Illouz riconosce il potere evocativo e allo stesso tempo sintetico delle narrazioni contemporanee, dall’altro ne esalta la non-normatività, ovvero la capacità di descrivere un’emozione svincolandone l’analisi dal giudizio e dall’incasellamento in categorie prescrittive.
In primo luogo, la razionalità politica sembra crollata: le scelte dei governi in materia di guerra, cambiamento climatico o redistribuzione della ricchezza sono spesso contraddittorie, opache, guidate da interessi contingenti o da pulsioni di breve periodo. Le politiche migratorie, ad esempio, sembrano rispondere più alla gestione emotiva dell’opinione pubblica che a una reale strategia razionale. In secondo luogo, è in crisi la razionalità affettiva: l’odio, il risentimento, la paura circolano come affetti dominanti e sembrano orientare le scelte collettive più della speranza o della fiducia. Si tratta di una razionalità emotiva rovesciata, in cui l’intensità del sentimento legittima l’azione, anche in assenza di una visione. Infine, anche la razionalità epistemica, cioè il modo in cui spieghiamo il mondo, mostra segni di esaurimento. Da un lato, l’eccesso di dati e informazioni frammentate – infografiche, previsioni, big data – produce una saturazione cognitiva che paralizza anziché orientare. Dall’altro, le grandi narrazioni razionaliste, quelle che cercavano di spiegare il presente alla luce di leggi storiche o economiche (il progresso, il mercato, la tecnica), non convincono più. L’ideale illuminista vacilla, ma nessuna nuova bussola sembra sostituirlo.

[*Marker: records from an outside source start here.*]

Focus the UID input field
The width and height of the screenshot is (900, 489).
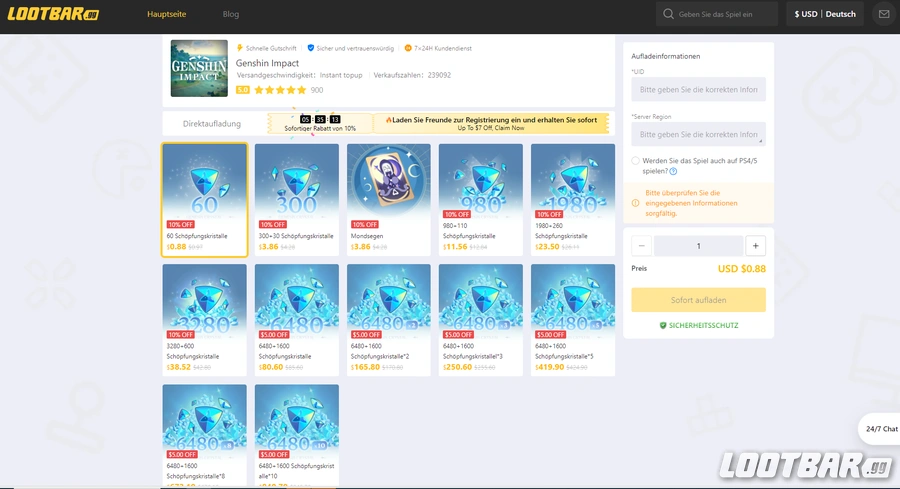tap(698, 90)
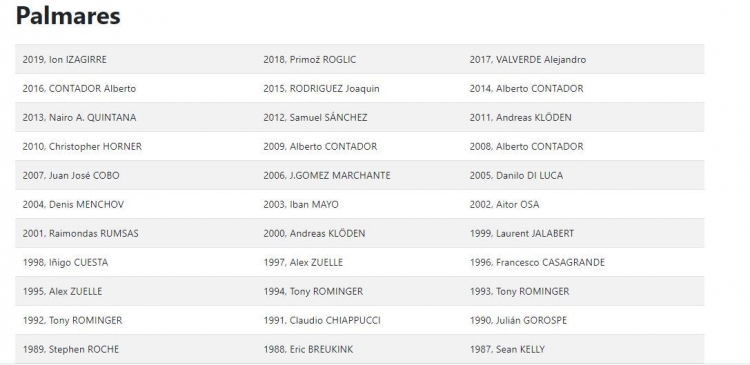Select the 2003 Iban MAYO cell
750x365 pixels.
[301, 204]
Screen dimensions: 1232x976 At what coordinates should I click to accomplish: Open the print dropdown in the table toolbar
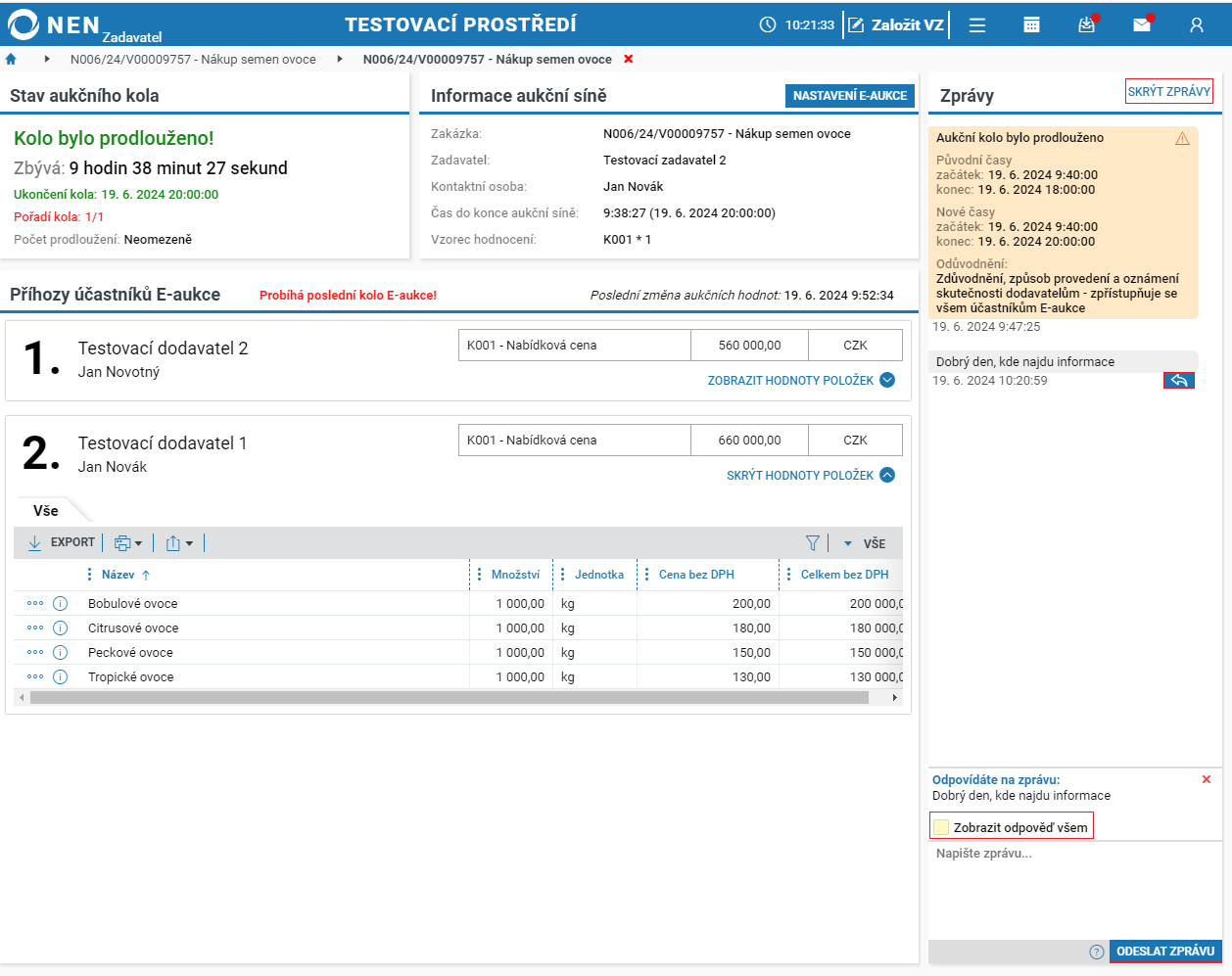[128, 542]
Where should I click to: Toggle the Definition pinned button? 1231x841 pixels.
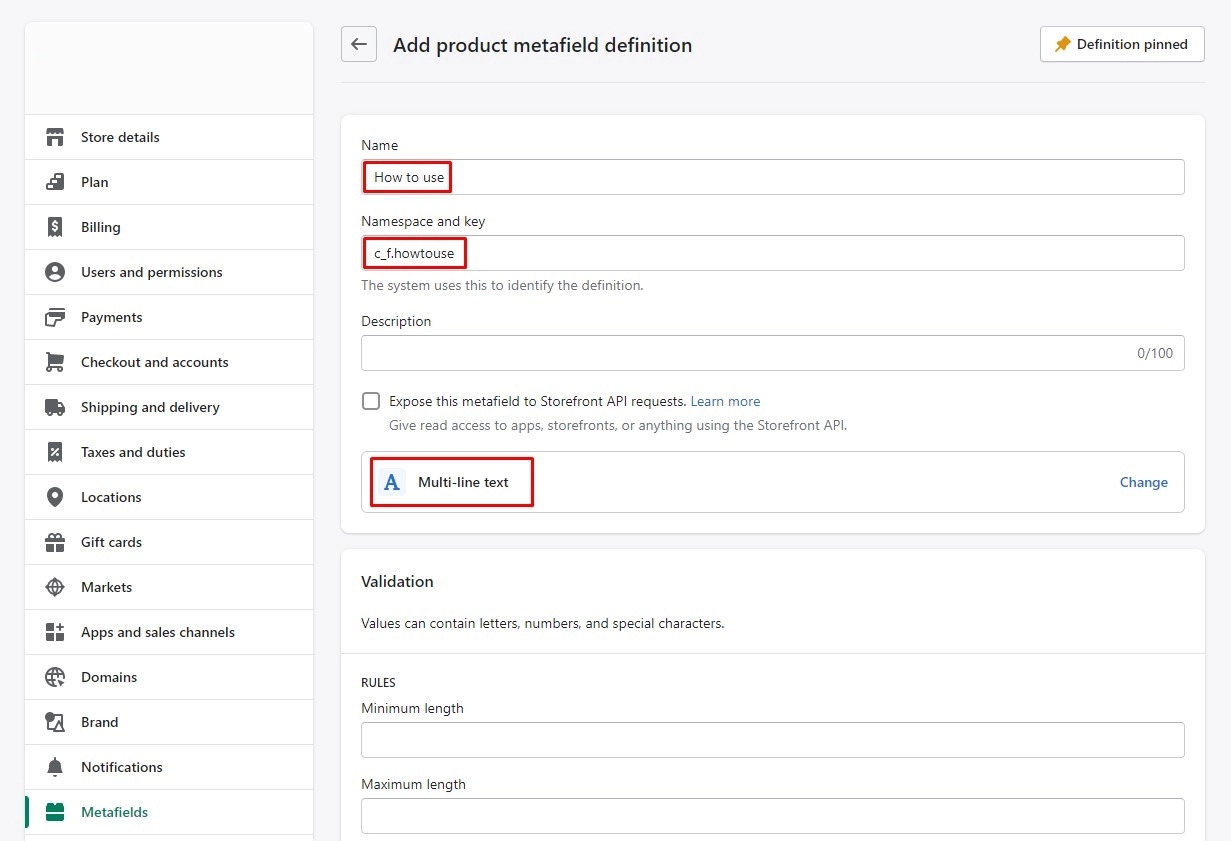[1122, 44]
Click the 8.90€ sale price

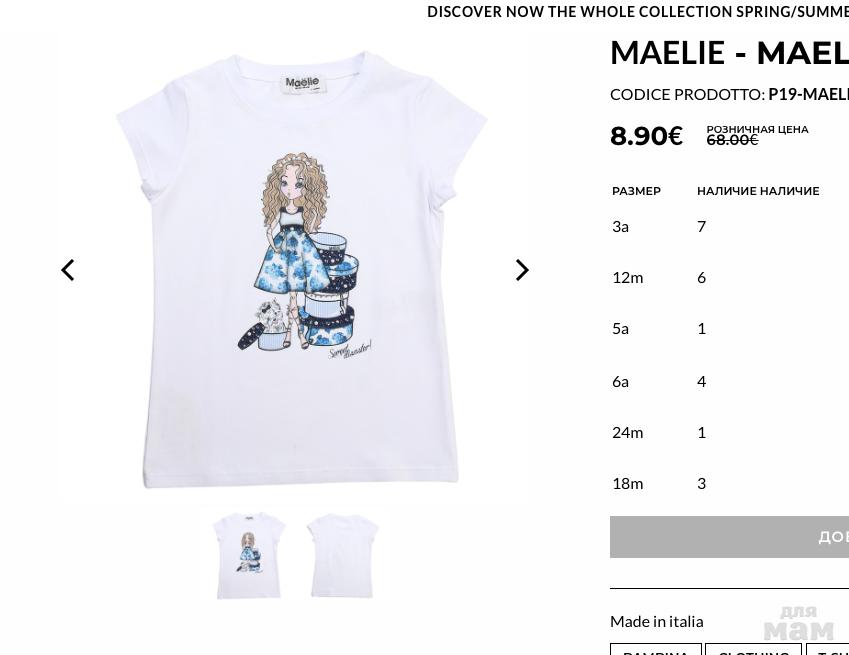[x=646, y=135]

In questo quadro, la disgregazione della borghesia come classe coesa e culturalmente egemonica si accompagna a una perdita di immaginario condiviso. Le disuguaglianze crescenti non si limitano a fratturare l’accesso alle risorse, ma generano universi simbolici incompatibili: l’1% più ricco ha progetti, desideri, linguaggi completamente distanti da quelli delle fasce sociali marginalizzate. E se la borghesia del passato credeva che tutto fosse governabile, oggi le fasce escluse non credono più nemmeno che valga la pena desiderare. È in questa assenza di desiderio che la crisi della politica trova forse la sua forma più estrema.
La disgregazione della borghesia come classe coesa e culturalmente egemonica si accompagna a una perdita di immaginario condiviso. Le disuguaglianze crescenti non si limitano a fratturare l’accesso alle risorse, ma generano universi simbolici incompatibili.

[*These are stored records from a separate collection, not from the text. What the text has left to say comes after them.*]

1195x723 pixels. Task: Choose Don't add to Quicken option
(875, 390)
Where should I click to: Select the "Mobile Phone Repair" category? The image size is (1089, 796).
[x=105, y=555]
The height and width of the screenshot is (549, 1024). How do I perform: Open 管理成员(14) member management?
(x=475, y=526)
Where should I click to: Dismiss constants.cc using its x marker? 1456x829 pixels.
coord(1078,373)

La via d’uscita, forse, è abiurare le condizioni che ci hanno portato fino a qui, rifiutare il mondo per come è e allo stesso tempo avere la forza di immaginarne uno nuovo. Come scrive la sociologa Lauren Berlant nel finale del saggio Ottimismo crudele (2024, ed. or. 2011)

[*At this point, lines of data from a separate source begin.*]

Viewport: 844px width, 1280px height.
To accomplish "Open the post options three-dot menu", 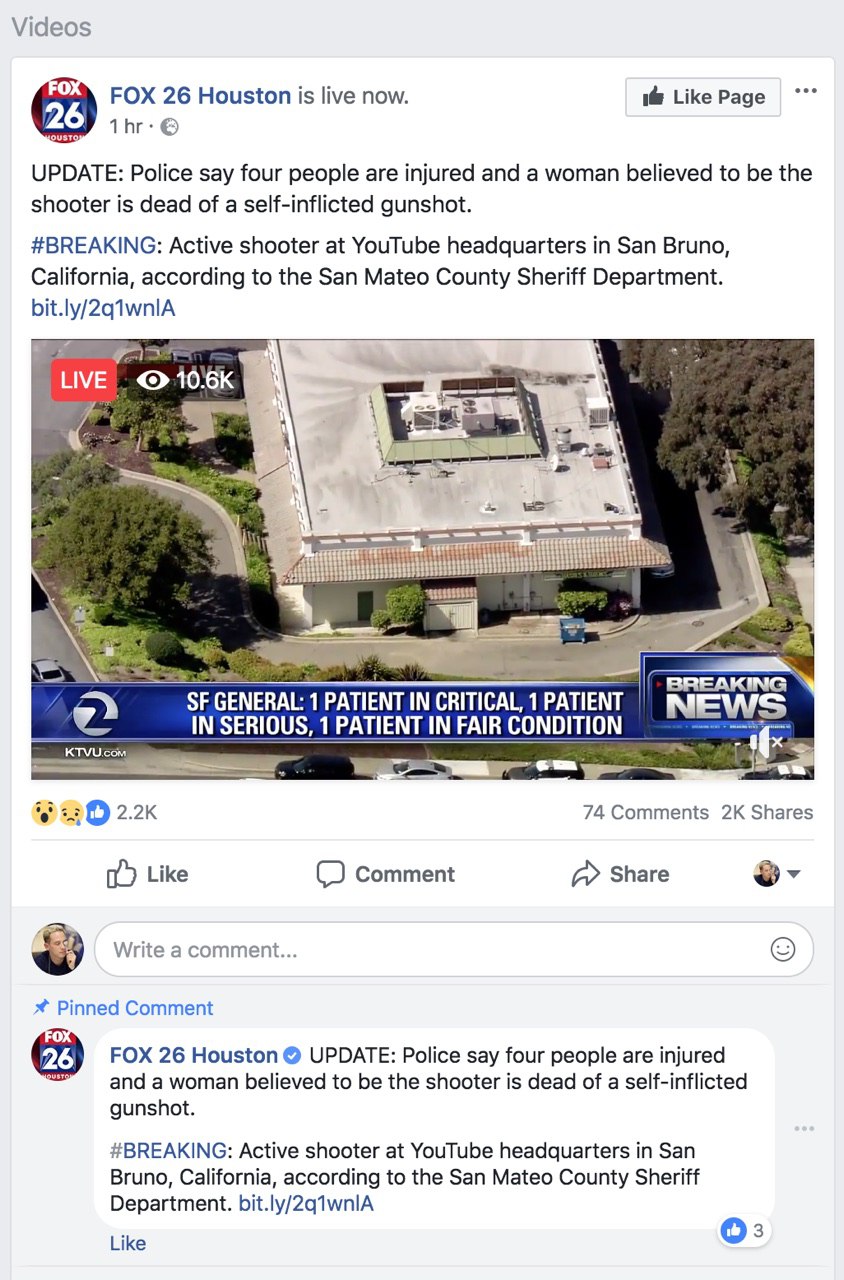I will point(805,91).
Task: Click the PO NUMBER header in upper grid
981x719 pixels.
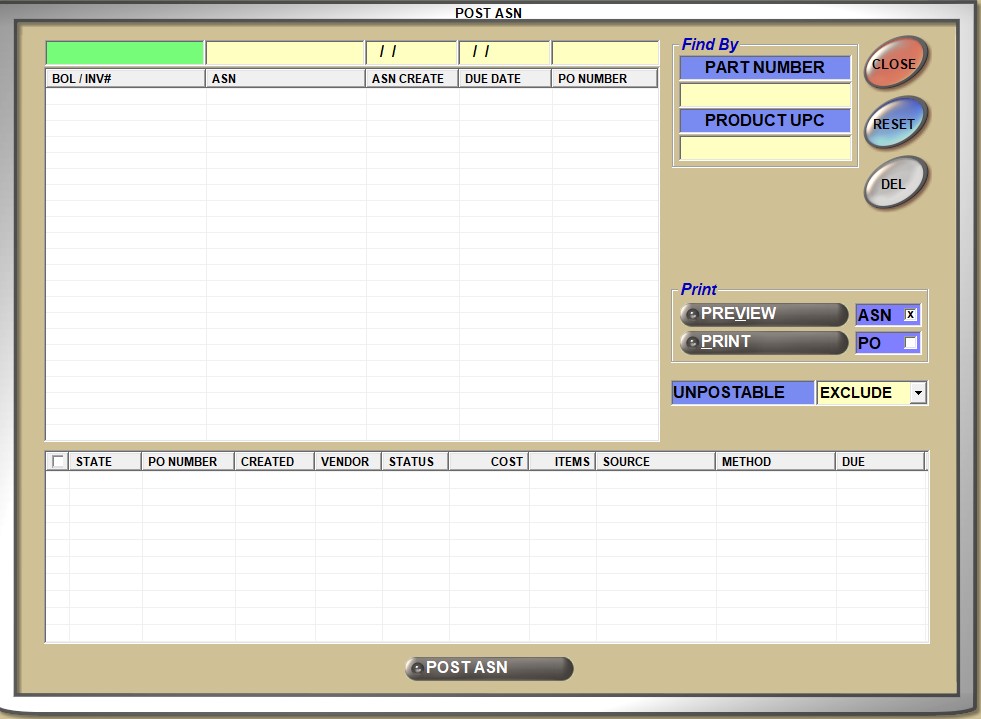Action: 604,78
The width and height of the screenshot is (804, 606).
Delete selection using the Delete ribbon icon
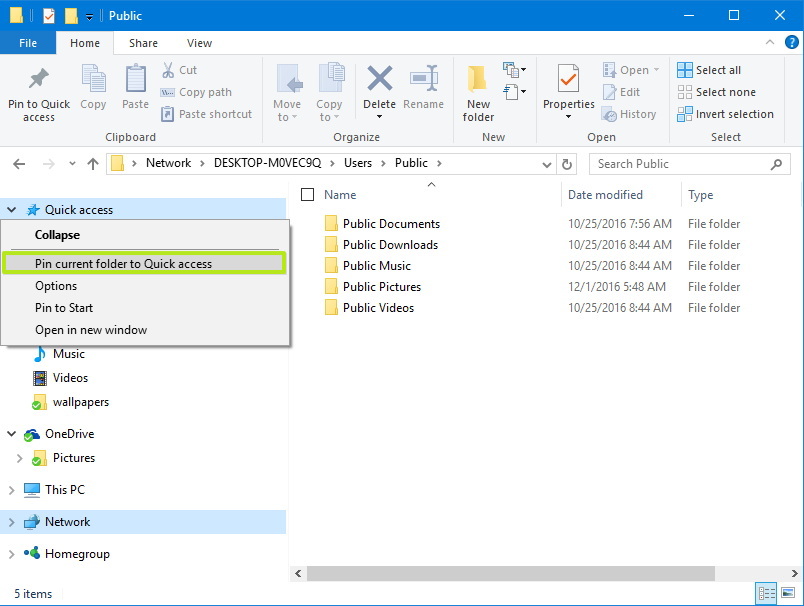tap(379, 90)
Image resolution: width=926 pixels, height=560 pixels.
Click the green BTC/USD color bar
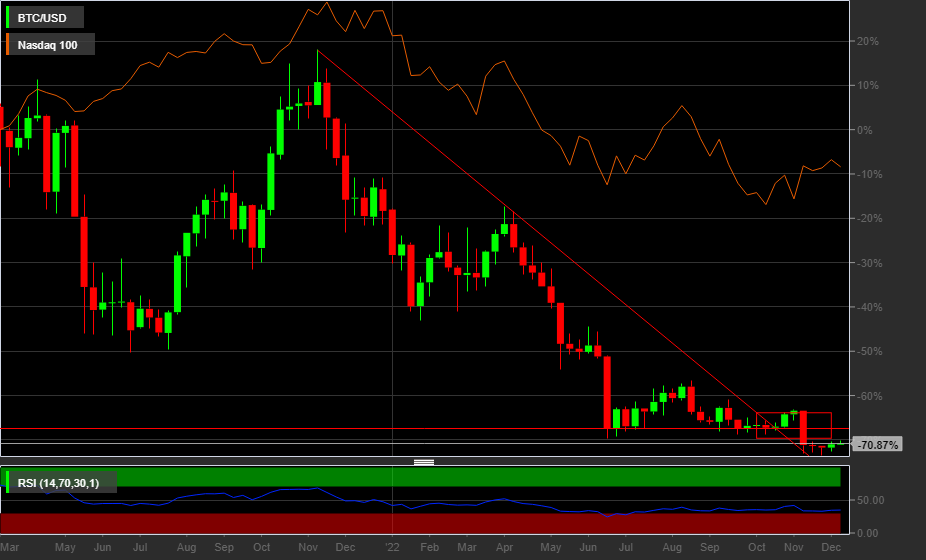pyautogui.click(x=9, y=18)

l’energia che anima l’inscalfibile volontà di disfare un mondo mentre se ne crea un altro richiede fantasia quale forza motrice di un’azione programmatica che abiuri il presente in nome di ciò che il presente potrebbe diventare. Richiede una sfera affettiva surrealista per contrastare quella già esistente, che rende possibile confrontarsi con il fatto che ogni azione di rivendicazione sul presente implica processi violenti di distacco dalle proprie radici nel mondo e dalle proiezioni ottimistiche di un mondo che è fino ad allora valso ogni nostro attaccamento.